Diarista há 28 anos, Luzia Neves contou que ingressou na atividade por necessidade, após se tornar mãe solo aos 19 anos. “A parte mais difícil foi deixar meus filhos sozinhos, com vizinho, para poder trabalhar. Deixar filho doente, não poder acompanhar, nunca levei filho na escola, reunião, nada”, lamentou.

Atualmente, ela é empreendedora no aplicativo Chame a Lu – aplicativo de contratação de diaristas do Distrito Federal, que tem apoio do Sebrae e será lançado em dezembro.

As trabalhadoras vinculadas ao aplicativo terão benefícios que a maior parte das diaristas não têm, como seguro de vida, plano de saúde e incentivo à carreira, com remuneração maior para menor quantidade de horas trabalhadas, já que a remuneração será por hora, e não por dia.

Crise de cuidados
Pesquisadora e Doutora em Economia, Luana Passos afirmou que está em curso uma "crise de cuidados". Por um lado, as mulheres estão mais presentes no mercado de trabalho e têm menos disponibilidade para esse trabalho não remunerado. Por outro lado, as projeções são de aumento da demanda de cuidado com idosos de 80 anos ou mais.

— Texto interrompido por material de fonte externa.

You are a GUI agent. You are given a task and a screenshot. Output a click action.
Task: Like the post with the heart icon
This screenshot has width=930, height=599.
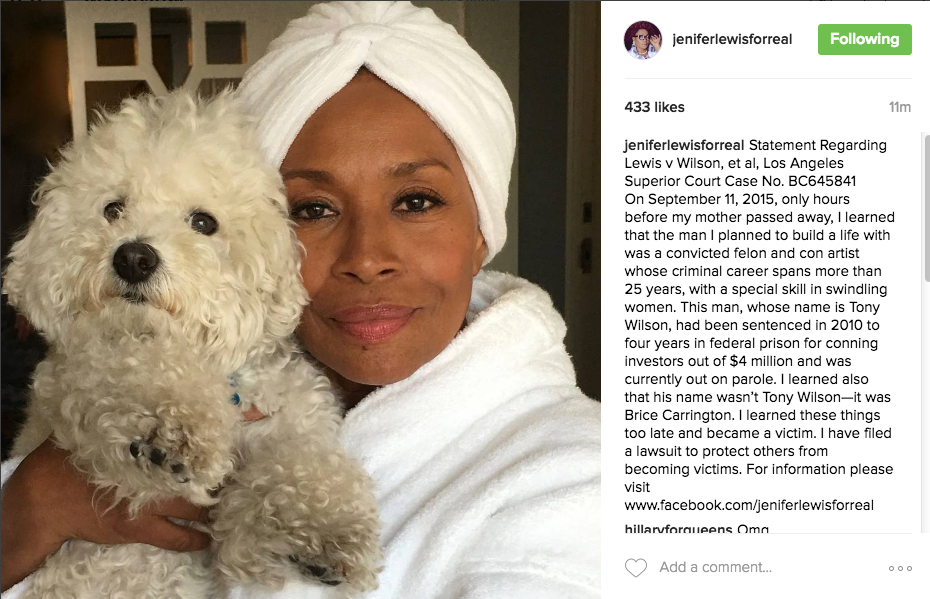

Segundo ela, a crise advém da cultura patriarcal, no qual a divisão sexual do trabalho atribui às mulheres apenas o cuidado. A pesquisadora afirmou que os homens e o Estado têm que assumir suas atribuições para superar a crise, com mudança cultural e políticas públicas para a provisão de cuidados – por exemplo, por meio de renda para cuidado, licença parental (dividida entre pais e mães) e ampliação da política de creches e de serviço domiciliar de cuidado de idosos.

Já Rodolfo Canônico, representante da ONG Family Talks, acrescentou que a educação parental deve fazer parte da política pública, para que haja mais envolvimento dos homens no cuidado e redução da desigualdade de gênero.

Ex-secretária adjunta de Trabalho, do Ministério do Trabalho e Previdência Social, Tatiana Severino, por sua vez, chamou a atenção para a aprovação recente da Lei 14.457/22 (advinda da MP 1116/22), que institui o Programa Emprega + Mulheres.

Entre outros pontos, o texto prevê o pagamento de reembolso-creche para homens e mulheres e a obrigação de manutenção de creches pelo Sistema S (serviços sociais autônomos).